Records to process:
.....
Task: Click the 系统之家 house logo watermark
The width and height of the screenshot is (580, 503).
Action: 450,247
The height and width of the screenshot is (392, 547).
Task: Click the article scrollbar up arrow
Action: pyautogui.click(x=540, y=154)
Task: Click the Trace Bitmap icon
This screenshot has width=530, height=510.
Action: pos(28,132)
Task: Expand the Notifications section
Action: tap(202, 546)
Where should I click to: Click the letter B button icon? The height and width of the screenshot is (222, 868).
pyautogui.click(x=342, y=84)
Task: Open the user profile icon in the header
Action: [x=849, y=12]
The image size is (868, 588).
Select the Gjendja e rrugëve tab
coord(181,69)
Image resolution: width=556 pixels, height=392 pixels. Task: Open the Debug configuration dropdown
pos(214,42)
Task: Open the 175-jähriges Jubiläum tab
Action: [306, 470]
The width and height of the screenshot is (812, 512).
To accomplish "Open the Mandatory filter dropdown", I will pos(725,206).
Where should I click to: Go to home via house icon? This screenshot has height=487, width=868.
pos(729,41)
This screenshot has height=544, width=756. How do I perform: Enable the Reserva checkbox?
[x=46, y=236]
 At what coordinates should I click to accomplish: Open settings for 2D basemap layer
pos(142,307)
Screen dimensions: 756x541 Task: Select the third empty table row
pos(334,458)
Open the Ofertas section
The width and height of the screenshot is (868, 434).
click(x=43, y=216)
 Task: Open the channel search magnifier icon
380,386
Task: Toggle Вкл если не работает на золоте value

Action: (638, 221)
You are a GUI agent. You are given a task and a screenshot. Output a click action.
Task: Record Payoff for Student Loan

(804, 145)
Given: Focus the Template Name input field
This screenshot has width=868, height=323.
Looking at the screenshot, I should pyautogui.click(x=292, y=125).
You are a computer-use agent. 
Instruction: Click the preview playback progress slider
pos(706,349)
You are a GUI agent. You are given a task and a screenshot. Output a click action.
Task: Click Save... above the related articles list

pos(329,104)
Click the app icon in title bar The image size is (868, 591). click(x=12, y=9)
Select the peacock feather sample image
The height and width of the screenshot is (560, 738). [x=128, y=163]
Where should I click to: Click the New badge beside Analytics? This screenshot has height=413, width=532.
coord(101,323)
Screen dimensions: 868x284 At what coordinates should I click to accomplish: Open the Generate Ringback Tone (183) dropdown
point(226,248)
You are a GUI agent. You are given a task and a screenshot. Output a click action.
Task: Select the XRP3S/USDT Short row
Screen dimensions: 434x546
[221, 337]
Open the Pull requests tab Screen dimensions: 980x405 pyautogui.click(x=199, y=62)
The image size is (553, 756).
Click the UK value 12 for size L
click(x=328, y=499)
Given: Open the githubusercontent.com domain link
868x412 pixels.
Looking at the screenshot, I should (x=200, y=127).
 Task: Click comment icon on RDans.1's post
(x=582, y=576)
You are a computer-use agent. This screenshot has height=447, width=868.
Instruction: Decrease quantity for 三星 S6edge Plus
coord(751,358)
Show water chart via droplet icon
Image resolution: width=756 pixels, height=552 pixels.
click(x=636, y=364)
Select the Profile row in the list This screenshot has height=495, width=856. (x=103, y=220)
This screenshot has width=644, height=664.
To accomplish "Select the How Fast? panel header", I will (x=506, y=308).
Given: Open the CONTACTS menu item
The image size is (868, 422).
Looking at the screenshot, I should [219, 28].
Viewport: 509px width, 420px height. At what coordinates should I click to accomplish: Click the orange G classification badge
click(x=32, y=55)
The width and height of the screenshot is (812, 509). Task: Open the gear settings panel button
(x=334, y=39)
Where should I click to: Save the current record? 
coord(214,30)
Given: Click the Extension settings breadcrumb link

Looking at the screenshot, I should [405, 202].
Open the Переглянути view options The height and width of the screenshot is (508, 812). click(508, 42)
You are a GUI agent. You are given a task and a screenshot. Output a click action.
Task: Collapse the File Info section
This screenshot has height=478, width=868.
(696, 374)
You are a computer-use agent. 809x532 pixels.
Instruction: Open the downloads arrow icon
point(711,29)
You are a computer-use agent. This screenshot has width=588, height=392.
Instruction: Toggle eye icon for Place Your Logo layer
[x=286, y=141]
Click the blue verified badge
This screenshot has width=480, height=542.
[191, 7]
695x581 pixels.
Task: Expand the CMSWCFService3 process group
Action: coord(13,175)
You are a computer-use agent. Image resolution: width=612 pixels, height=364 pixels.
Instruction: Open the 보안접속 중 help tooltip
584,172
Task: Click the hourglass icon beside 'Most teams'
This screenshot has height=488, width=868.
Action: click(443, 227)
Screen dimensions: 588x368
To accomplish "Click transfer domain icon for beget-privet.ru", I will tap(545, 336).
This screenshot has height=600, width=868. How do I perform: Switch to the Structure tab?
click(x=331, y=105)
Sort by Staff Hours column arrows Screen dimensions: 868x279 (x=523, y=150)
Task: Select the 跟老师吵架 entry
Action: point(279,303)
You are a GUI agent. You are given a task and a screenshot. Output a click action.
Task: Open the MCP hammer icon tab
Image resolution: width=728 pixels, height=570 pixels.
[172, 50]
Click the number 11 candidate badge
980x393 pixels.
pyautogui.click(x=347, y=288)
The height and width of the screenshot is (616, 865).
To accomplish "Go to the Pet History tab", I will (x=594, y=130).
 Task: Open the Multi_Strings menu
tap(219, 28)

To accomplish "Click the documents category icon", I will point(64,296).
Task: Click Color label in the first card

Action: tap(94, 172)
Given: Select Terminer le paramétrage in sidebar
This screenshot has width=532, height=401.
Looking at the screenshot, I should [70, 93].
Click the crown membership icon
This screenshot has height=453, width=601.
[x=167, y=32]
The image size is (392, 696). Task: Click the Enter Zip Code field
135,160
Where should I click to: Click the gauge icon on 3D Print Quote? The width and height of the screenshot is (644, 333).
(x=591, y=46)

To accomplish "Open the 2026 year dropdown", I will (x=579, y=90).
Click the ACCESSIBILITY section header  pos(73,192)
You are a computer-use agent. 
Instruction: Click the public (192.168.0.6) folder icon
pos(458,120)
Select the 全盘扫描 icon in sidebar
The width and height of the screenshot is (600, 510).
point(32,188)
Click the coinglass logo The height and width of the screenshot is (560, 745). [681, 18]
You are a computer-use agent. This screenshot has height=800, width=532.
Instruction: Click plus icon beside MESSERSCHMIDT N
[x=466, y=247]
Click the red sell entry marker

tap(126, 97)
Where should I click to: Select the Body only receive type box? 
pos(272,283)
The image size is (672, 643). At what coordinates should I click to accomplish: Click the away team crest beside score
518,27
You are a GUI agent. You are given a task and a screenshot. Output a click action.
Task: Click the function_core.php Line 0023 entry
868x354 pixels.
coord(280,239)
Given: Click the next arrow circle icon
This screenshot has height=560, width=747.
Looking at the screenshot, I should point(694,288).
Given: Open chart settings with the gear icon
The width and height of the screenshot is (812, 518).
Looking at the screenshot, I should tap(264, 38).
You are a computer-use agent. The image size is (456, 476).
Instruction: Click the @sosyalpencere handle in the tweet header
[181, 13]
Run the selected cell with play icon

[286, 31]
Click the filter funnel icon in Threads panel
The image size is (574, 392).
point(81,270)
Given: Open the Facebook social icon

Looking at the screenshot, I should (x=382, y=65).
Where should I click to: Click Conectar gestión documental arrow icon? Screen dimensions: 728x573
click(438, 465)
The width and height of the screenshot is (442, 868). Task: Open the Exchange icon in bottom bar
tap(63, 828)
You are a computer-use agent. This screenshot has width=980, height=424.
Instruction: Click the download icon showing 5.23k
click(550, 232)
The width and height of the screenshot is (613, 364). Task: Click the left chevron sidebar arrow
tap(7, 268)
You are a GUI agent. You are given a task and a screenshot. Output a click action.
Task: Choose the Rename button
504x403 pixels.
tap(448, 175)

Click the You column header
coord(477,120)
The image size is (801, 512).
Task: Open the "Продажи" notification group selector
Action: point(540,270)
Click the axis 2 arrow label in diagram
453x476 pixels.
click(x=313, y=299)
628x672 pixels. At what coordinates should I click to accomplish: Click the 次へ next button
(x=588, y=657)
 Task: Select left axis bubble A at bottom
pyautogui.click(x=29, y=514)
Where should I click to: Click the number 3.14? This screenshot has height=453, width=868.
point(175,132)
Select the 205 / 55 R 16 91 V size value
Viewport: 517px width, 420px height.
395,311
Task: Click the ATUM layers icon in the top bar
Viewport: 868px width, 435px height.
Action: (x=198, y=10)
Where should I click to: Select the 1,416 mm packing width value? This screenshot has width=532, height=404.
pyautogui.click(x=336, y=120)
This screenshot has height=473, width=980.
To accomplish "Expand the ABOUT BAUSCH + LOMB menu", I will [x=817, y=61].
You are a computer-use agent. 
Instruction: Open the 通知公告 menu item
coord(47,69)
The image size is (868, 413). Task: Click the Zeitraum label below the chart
.....
Problem requirements: In the listing above, the lines from the one containing "Instruction: Click the preview" through the one containing "Click the app" must be set down exactly, with no other lines.

Solution to this problem:
Instruction: Click the preview playback progress slider
pos(706,349)
You are a GUI agent. You are given a task and a screenshot. Output a click action.
Task: Click Save... above the related articles list

pos(329,104)
Click the app icon in title bar The image size is (868, 591). click(x=12, y=9)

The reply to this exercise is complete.